Shae frowned and made a low noise in her throat, "Bait? Not sure I like that."

"Good, you shouldn't like it. The scouts know how it works, and get a good bonus for this last leg to the sect. If we had more suited cultivators, we would use them, but the guards protecting the caravan are more important than scouting the path."

She kept up a frown for a beat then inhaled sharply in understanding. "If the beasts are smart, they can also pick off caravan members."

"Precisely. Losing a scout that signed up for the risk is not the same as losing another that expected to be protected. It's a brutal calculation, but the reputation of caravan safety relies on it." He shook his head slowly. "Talk to Mistress Ping if you want more unfortunate examples of the same. It's a harsh world out there, we do our best to make it seem liveable."

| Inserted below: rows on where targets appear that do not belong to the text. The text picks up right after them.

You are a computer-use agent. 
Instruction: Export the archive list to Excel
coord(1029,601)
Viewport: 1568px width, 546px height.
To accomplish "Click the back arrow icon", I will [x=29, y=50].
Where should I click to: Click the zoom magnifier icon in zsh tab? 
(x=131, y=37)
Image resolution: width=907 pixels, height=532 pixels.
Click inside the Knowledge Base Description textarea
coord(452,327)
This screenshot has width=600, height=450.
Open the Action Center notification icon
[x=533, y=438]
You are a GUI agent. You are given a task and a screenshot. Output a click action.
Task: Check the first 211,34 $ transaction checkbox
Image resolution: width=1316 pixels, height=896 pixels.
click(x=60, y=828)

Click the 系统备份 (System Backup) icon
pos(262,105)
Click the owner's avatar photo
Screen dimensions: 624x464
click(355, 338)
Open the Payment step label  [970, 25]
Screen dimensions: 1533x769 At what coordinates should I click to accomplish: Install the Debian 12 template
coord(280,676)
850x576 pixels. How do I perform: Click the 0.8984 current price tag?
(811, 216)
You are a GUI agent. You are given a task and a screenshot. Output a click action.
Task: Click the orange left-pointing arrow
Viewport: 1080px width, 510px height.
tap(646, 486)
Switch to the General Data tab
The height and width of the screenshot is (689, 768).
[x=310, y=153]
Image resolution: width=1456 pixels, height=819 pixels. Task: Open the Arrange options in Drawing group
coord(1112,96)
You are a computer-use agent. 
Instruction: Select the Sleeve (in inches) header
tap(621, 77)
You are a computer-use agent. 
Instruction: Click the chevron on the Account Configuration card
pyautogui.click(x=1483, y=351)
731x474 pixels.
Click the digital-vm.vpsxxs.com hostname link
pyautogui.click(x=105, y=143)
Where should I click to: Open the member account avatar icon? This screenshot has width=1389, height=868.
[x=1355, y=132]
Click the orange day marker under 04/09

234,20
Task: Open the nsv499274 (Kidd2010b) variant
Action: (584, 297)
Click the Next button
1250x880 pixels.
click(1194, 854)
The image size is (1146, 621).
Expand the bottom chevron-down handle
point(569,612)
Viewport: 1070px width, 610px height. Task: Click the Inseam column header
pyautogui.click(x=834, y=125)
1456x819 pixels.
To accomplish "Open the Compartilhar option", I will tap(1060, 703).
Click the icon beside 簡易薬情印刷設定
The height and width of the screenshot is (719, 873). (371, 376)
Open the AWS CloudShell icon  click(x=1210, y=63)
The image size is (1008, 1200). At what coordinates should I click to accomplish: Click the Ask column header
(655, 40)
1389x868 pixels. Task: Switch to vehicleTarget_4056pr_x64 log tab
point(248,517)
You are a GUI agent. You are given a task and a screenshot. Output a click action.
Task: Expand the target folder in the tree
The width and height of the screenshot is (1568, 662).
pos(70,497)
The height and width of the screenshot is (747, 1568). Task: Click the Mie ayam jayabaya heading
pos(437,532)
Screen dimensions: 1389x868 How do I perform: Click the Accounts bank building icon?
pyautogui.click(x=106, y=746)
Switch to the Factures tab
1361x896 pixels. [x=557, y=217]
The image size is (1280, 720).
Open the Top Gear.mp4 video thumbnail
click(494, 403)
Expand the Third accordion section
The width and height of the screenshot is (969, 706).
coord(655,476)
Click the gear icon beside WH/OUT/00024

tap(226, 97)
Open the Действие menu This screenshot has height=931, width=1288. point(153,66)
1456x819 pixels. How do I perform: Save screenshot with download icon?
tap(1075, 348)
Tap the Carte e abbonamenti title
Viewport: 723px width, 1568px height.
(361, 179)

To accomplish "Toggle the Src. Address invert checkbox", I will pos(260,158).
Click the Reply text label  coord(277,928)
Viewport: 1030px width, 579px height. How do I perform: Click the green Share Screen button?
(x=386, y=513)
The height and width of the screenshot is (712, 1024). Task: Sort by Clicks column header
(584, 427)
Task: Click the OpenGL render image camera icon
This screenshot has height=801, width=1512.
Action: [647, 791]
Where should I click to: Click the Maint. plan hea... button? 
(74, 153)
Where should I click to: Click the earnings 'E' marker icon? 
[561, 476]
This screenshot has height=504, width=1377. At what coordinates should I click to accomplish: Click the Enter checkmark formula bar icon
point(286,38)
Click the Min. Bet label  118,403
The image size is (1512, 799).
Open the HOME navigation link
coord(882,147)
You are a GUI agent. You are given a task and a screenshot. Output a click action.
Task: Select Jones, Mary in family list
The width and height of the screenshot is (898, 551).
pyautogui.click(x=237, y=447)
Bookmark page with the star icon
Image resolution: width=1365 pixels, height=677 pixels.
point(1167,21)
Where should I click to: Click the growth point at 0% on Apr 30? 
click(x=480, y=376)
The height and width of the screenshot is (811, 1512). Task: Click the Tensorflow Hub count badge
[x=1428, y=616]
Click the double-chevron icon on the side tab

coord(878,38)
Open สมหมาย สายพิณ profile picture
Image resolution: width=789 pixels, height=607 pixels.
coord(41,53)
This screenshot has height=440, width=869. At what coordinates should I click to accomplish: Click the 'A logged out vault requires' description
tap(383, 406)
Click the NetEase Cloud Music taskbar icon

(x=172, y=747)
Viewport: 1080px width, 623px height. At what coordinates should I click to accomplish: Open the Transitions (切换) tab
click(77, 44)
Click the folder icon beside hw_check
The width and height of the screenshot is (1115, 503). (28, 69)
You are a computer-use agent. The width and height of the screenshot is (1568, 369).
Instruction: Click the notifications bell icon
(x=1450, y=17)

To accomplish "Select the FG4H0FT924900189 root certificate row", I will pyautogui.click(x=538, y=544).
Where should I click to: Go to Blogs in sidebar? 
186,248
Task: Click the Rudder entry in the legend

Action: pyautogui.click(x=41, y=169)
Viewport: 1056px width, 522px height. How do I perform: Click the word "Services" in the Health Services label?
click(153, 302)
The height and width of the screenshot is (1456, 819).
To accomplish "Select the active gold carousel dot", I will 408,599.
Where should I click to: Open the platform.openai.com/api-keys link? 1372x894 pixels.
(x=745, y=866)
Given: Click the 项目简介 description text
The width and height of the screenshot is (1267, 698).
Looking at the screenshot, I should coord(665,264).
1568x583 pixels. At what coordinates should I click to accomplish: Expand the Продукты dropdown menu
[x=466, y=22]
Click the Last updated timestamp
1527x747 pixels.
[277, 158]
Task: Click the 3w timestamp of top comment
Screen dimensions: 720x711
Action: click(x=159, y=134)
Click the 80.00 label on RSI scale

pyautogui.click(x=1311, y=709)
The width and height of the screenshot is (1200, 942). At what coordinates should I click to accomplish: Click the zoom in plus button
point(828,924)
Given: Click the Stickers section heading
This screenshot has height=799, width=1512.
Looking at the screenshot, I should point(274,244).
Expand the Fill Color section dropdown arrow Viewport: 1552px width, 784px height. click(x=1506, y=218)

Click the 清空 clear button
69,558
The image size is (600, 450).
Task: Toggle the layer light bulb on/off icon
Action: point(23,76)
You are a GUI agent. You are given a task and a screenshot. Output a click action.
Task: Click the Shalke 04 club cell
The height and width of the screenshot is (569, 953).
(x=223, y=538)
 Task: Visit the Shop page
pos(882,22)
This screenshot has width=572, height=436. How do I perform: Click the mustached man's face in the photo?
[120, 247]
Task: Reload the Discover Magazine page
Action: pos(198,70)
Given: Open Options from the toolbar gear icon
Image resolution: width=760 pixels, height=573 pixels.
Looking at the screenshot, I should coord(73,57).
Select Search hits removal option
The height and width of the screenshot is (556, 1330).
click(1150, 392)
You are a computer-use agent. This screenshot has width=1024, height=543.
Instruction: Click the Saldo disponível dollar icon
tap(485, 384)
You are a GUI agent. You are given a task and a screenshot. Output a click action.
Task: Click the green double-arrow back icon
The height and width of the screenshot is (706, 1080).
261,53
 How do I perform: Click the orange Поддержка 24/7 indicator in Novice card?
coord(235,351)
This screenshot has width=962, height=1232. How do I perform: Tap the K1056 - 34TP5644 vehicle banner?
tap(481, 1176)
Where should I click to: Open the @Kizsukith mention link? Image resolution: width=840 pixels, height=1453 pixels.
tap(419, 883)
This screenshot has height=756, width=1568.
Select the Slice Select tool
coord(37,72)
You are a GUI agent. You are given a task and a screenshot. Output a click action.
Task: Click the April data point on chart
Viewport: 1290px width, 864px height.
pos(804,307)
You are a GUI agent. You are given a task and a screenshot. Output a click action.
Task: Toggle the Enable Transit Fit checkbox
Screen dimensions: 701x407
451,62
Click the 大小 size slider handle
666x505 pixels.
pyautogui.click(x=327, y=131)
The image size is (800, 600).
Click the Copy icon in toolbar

Shae's frown was more conflicted now. "I noticed fewer farms recently. How do they manage?"

He shrugged. "Poorly, I'd imagine. That is one area where I will admit ignorance. From what I've heard most do not have cultivators. I'd guess they would attract more predators than what they scare off. Formations is my assumption, but that's not my field of study." He looked up and pointed towards the clearing. Signaling that the other scouts were coming. "Past the next town you'll find no farms at all, the qi wilds around the sect are not a safe place for mortals."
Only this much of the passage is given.